November 19, 2011
Of the writing of books on spiritual direction, there is no end, at least in recent years. The broad and timeless ministry of spiritual guidance has received renewed attention in the more specialized ministry of spiritual direction.
While direction, even in its most specific sense, has a long history, it has now taken on a popular appeal that it perhaps has never had. The reasons for this new appeal are many and are beyond the scope of this paper, although they may include the turn to a more individualized or personal spirituality (even among those most committed to traditional faiths and religious institutions, for whom it is a complement rather than a competitor to “institutional” or communal religious practice), a greater focus on both the spirituality and ministry of the laity (especially in the Roman Catholic church), and the recent emergence of a Protestant (especially Evangelical) interest in the field (multiplying the audience for literature and training programs in direction, as well as bringing fresh perspectives to the ministry).
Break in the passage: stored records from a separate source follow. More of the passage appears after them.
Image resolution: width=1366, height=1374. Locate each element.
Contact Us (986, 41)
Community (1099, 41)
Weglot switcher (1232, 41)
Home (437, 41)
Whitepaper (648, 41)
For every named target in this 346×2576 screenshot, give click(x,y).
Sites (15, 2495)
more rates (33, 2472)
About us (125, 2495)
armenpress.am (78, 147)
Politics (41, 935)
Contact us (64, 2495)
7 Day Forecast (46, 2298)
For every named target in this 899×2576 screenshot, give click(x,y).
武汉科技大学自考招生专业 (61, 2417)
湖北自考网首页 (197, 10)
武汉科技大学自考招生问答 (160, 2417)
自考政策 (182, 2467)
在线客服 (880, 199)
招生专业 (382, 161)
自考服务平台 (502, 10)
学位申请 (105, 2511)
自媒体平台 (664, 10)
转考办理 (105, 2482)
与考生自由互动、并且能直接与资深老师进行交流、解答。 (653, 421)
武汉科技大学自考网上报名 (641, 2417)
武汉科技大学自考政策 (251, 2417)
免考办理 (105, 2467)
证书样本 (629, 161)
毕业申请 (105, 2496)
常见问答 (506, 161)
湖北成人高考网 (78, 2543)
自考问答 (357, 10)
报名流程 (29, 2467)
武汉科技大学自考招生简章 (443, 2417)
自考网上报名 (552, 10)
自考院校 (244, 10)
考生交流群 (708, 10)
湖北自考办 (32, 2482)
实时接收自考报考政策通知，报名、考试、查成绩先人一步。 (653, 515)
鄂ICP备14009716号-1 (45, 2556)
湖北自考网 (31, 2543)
The literature on spiritual direction is vast, offering varied perspectives and no end of practical guidance for directors. However, there are notable limitations in most books on direction, often caused by ambiguity.
In this blog series, I will describe two ambiguities that limit the study and practice of spiritual direction, offering clarifications and distinctions in response.
The first is the confusion over what spiritual direction is, which I will attempt to remedy by offering a distinction between “spiritual direction” as a specific ministry characterized by a formal and non-directive methodology and “spiritual guidance” as a broader ministry.
The second confusion I will address is an ambiguity about the necessary capacities of spiritual directors. I will suggest this ambiguity results from the lack of a developmental perspective on the ministry and formation of spiritual directors. Responding to this need, three broad stages in the development of a spiritual director will be discussed. Two areas of capacity (listening skills and discernment) will be treated as examples of such stages.
The goal of this series is to develop these distinctions to a degree that they may serve practicing spiritual directors in clarifying their ministry, pastors in understanding their broader ministries in relation to direction, and both directors-in-training and those offering training to directors in viewing more clearly understanding and articulating the roles and abilities of a director.